Pero aún hay más. El cadáver de Osiris desciende por el Nilo en un arca tallada en madera de acacia, Moisés surca el mismo río en un cesto de juncos y es salvado por la hermana del faraón; el pueblo judío cruza el desierto precedido por el Arca de la Alianza, a cuyo paso se abre el Mar Rojo; y Jesús es bautizado y recibe el Espíritu Santo en Gilgal, el vado del Jordán donde Elías -como antes Enoc- fue arrebatado a los cielos en «un carro de fuego», cerrándose así el ciclo iniciático.
La leyenda jacobea nos ofrece aún más «guiños». Cuenta, por ejemplo, que la cabeza de Santiago viajó mágicamente desde Palestina hasta Galicia en una barca, que fue a vararse justamente en la playa de Noya, localidad gallega cuyo nombre y leyendas evocan a Noé y al Arca (AÑO/ CERO, 121).

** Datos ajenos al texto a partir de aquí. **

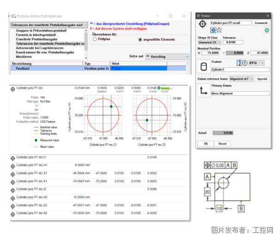
Task: Open the Shape Of Zone Diametral ZX dropdown
Action: [209, 42]
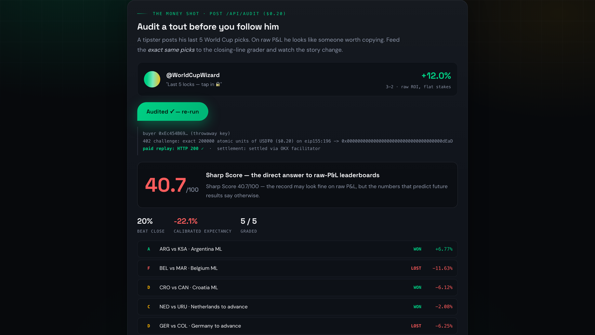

También es evidente que los patriarcas bíblicos postdiluvianos se consideraban depositarios de un precioso legado genético que les hacía casarse incluso con sus propias hermanas, como los faraones. Este incesto sagrado -Abraham se unió a su medio hermana Sara-, sólo podía tener como fin perpetuar la esencia divina de Noé, cuyo aspecto físico, según el Libro de Enoc, recordaba más al de los Vigilantes que al de los hombres. El propósito que éstos perseguían era instituir en la zona una nueva saga de reyes y gobernantes sagrados que condujeran a sus respectivos pueblos, en su evolución espiritual, hacia el monoteísmo. Al final del largo camino, nos esperaba la inmortalidad.
Pero el hombre volvió a cometer el mismo error y confundió la materia con el espíritu. Ni los reyes sumerios ni los faraones egipcios -a excepción de Akhenaton- comprendieron que ese liderazgo era de carácter místico y utilizaron sus conocimientos y poder para imponerse a los hombres, vanagloriándose de su sangre azul venida de las estrellas.